───── SUPPLIED INFORMATION
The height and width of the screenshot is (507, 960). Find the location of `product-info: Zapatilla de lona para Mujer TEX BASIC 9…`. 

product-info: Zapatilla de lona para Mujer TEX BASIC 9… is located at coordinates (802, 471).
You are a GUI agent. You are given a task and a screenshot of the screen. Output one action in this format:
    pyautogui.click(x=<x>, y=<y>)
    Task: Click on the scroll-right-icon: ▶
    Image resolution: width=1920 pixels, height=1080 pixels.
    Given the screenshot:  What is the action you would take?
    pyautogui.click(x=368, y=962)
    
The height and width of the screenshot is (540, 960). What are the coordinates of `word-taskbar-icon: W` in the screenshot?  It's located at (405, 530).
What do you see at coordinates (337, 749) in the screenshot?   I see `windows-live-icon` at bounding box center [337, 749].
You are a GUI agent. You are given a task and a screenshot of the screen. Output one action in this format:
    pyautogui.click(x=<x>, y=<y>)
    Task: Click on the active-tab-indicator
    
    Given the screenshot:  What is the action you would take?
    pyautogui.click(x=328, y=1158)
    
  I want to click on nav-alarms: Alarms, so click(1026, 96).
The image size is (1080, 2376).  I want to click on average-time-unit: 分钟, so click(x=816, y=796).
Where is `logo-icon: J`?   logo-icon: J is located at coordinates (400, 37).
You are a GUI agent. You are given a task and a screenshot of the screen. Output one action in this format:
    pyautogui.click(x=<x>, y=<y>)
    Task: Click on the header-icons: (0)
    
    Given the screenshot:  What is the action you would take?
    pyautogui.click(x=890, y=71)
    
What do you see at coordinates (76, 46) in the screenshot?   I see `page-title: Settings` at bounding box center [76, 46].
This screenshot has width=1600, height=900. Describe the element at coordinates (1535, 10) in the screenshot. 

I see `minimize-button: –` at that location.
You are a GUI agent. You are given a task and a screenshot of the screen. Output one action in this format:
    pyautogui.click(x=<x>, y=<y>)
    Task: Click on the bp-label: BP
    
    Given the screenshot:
──────────
[DIRECTIONS FOR THIS TASK]:
Copy the records word for word, from their first line through the line that contains "The height and width of the screenshot is (540, 960).", including both of those lines.

[RESPONSE TO THE TASK]:
The height and width of the screenshot is (507, 960). Find the location of `product-info: Zapatilla de lona para Mujer TEX BASIC 9…`. 

product-info: Zapatilla de lona para Mujer TEX BASIC 9… is located at coordinates (802, 471).
You are a GUI agent. You are given a task and a screenshot of the screen. Output one action in this format:
    pyautogui.click(x=<x>, y=<y>)
    Task: Click on the scroll-right-icon: ▶
    Image resolution: width=1920 pixels, height=1080 pixels.
    Given the screenshot:  What is the action you would take?
    pyautogui.click(x=368, y=962)
    
The height and width of the screenshot is (540, 960). What are the coordinates of `word-taskbar-icon: W` in the screenshot?  It's located at (405, 530).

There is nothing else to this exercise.